I’ve noticed that in the midst of the biggest changes, I was soo vulnerable. Everything’s different! …From not being able to find my favorite comfy jammies to not having favorite snackies on hand, to waking up and trying to remember if I’m still at school, my mama’s or in our new apt before I even open my eyes!
Through all of this, YES, God has totally been the Rock (can I get a big Amen). He knows. He totally and wholly and completely and entirely (and insert all the other “whole” words here) has been THERE. Both of our constant peace in the midst of craziness and change. Craziness like…driving all of my possessions (cough-clothes-cough) from UCI to Santa Cruz in two flatbed trucks and having it start to rain thirty minutes from my mom’s place (crazy devastation moment…don’t worry- everything was salvaged!). Yup, like then.
Or like when the wedding invite company told me that they printed everything incorrectly and the replacements are on backorder (and we’re already way behind schedule)…ew I don’t even like to remember that crazy moment. And in the complete life-altering moments, like when I answered “I do” to one of the most important covenants in. my. life.
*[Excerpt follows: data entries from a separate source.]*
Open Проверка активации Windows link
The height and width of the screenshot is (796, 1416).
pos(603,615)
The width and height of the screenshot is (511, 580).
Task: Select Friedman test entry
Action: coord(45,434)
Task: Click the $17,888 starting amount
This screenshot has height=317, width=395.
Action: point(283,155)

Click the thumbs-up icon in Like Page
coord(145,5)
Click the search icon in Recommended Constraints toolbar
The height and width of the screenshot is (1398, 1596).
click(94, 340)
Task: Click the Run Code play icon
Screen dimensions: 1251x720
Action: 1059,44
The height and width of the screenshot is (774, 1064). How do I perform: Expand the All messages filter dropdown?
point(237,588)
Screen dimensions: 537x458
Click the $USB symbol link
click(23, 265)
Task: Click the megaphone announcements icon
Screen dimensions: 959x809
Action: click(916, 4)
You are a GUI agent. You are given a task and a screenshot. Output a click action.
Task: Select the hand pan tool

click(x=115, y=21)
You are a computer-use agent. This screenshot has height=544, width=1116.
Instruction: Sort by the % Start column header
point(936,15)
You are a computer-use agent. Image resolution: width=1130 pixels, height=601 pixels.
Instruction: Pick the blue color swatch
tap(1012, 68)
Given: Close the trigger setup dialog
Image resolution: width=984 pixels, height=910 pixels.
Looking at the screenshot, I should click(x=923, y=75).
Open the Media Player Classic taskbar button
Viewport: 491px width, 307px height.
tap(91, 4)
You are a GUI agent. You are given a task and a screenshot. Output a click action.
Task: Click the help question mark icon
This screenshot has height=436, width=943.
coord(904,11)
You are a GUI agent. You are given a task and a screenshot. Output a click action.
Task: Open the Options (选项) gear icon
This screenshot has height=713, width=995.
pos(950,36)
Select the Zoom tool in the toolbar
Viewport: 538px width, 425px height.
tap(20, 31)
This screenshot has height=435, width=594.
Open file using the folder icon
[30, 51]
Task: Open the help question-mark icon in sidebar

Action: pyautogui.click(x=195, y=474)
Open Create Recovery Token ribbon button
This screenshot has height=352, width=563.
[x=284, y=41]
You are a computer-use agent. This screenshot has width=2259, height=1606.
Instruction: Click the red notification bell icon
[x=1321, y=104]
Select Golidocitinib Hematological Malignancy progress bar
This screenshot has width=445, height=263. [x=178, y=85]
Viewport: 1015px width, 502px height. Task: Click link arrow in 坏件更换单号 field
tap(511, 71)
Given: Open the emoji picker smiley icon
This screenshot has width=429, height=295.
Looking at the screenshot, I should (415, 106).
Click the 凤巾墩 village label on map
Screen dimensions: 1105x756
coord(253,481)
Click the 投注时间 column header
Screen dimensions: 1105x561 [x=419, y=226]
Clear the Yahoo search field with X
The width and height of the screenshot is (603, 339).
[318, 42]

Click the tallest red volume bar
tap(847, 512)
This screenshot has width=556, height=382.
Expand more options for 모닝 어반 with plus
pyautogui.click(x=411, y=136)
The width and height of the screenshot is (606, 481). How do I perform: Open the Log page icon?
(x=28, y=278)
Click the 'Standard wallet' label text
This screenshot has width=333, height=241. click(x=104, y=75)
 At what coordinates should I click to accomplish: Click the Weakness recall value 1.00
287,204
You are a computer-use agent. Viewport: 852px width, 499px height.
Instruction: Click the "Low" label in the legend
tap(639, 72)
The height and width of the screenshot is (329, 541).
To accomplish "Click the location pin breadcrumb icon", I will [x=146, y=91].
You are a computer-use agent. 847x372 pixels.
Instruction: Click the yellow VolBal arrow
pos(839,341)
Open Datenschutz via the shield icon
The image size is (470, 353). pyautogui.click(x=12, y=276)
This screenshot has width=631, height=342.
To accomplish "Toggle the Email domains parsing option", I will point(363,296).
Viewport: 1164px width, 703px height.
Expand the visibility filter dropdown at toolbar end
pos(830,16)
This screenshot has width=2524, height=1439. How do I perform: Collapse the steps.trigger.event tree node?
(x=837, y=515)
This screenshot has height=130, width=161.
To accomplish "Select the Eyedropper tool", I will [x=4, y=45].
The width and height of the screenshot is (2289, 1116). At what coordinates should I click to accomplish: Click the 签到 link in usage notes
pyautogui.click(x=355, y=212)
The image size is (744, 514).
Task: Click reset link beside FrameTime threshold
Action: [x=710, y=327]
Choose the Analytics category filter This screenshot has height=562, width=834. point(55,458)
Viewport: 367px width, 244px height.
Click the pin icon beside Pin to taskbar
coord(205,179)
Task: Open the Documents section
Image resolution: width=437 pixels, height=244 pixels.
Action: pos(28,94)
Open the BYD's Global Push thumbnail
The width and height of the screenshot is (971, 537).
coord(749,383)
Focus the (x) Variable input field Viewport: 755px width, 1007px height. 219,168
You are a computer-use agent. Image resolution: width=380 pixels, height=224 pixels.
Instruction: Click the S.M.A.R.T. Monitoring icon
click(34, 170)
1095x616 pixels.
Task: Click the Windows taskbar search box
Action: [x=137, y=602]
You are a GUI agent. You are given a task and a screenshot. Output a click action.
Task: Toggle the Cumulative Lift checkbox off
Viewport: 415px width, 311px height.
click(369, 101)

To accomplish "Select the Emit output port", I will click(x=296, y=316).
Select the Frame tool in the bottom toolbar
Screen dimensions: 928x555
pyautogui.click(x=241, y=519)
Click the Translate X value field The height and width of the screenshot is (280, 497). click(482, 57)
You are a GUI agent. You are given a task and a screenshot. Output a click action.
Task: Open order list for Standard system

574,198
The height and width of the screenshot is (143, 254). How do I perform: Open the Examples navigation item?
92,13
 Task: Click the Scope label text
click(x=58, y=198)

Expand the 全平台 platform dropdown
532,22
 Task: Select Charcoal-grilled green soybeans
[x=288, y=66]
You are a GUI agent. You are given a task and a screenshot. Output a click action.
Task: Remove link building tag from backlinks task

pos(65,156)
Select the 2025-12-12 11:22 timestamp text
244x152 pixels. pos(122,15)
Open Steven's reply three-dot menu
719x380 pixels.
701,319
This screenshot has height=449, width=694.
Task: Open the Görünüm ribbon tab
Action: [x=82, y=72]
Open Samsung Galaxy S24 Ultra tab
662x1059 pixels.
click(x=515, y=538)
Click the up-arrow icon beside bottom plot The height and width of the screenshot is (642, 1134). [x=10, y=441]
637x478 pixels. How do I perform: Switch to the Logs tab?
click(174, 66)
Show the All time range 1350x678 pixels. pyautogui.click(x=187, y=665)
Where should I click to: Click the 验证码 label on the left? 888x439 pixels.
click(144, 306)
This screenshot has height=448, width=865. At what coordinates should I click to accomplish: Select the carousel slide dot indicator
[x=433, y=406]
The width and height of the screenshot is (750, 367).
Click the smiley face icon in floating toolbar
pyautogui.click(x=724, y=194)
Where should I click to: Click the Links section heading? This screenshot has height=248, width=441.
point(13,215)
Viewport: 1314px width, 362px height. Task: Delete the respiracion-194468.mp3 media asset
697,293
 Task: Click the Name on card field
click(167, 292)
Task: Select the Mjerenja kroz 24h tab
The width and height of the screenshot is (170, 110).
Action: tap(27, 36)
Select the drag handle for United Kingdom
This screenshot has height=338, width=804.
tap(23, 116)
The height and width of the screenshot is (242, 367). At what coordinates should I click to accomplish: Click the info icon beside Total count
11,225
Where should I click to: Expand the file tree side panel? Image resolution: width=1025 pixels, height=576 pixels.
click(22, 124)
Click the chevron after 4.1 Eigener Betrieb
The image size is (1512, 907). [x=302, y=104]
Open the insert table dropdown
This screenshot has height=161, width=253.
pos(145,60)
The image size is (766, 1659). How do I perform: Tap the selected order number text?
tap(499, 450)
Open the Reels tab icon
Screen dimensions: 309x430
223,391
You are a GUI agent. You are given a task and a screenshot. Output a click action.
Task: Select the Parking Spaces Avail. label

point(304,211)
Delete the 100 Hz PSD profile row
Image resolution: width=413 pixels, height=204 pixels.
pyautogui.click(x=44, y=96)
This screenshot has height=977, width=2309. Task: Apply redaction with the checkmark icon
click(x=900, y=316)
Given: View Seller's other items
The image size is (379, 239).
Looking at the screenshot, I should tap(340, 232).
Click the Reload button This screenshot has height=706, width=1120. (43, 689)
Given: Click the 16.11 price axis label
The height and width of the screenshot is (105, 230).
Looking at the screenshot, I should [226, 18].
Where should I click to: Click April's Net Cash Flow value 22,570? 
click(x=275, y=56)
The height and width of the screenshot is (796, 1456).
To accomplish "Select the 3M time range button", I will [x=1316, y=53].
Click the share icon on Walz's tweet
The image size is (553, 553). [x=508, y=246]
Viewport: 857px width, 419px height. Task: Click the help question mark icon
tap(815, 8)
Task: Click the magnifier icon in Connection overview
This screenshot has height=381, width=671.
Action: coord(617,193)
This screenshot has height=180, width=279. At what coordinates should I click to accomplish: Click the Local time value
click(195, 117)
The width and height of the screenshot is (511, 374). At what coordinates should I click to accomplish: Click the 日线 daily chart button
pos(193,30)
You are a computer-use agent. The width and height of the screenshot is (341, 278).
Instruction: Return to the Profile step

Now, settling into our life here in our cute sleepy beach town, in our little apartment, we are still learning what it means to be hubs and wifey, while at the same time a family who serves God with everything and still knows the importance of growing closer together, also. So in many ways we are still gettin the hang of all of these changes, but we keep remembering that in the midst God is growing, stretching, and generously blessing us, and that these awkward charlie horses (you know, those cramps in your calves that you get as a kid and your mom tells you you’re growing so that’s why you get them, but then you get them as an adult and realize you don’t want to look any taller than you already do and please Lord don’t let me get any more monstrously tall in heels, those ones…) are totally so that we can live in God’s big fatty blessings! And because of all these things, we are thankful for those ch-ch-ch-changes. And David Bowie.